- **The task**: Your answer should be the lines below from the one holding "Click the word 'JavaScript' in the link" through the one holding "Task: Click the Наименование column header", copied exactly and with nothing else.

(Records drawn from a dataset)
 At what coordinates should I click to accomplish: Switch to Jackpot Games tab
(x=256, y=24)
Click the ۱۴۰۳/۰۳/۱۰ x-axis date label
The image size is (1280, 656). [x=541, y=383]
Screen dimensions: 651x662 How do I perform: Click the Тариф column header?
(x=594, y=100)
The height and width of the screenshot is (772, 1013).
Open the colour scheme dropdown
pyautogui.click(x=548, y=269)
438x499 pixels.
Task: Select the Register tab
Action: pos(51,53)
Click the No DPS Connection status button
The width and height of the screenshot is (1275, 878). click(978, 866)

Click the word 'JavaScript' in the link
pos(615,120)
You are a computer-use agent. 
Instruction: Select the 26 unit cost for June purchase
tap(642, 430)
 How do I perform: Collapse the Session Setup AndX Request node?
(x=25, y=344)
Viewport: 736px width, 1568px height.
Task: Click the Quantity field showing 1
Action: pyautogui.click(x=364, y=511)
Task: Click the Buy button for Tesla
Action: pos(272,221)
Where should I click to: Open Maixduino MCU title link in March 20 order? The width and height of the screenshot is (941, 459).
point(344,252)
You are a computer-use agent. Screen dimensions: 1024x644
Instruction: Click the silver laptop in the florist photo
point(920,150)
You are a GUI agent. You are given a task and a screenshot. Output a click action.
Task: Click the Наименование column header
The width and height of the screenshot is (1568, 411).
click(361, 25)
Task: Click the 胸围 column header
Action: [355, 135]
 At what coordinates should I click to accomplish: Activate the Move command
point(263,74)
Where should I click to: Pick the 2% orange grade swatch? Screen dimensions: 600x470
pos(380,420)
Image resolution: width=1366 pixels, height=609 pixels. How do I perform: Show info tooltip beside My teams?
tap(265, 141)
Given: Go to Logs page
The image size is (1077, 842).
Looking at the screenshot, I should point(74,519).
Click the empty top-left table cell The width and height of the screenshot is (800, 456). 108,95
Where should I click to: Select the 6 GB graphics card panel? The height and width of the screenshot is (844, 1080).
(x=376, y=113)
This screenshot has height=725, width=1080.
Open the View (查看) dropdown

- **Response**:
Click the word 'JavaScript' in the link
pos(615,120)
You are a computer-use agent. 
Instruction: Select the 26 unit cost for June purchase
tap(642, 430)
 How do I perform: Collapse the Session Setup AndX Request node?
(x=25, y=344)
Viewport: 736px width, 1568px height.
Task: Click the Quantity field showing 1
Action: pyautogui.click(x=364, y=511)
Task: Click the Buy button for Tesla
Action: pos(272,221)
Where should I click to: Open Maixduino MCU title link in March 20 order? The width and height of the screenshot is (941, 459).
point(344,252)
You are a computer-use agent. Screen dimensions: 1024x644
Instruction: Click the silver laptop in the florist photo
point(920,150)
You are a GUI agent. You are given a task and a screenshot. Output a click action.
Task: Click the Наименование column header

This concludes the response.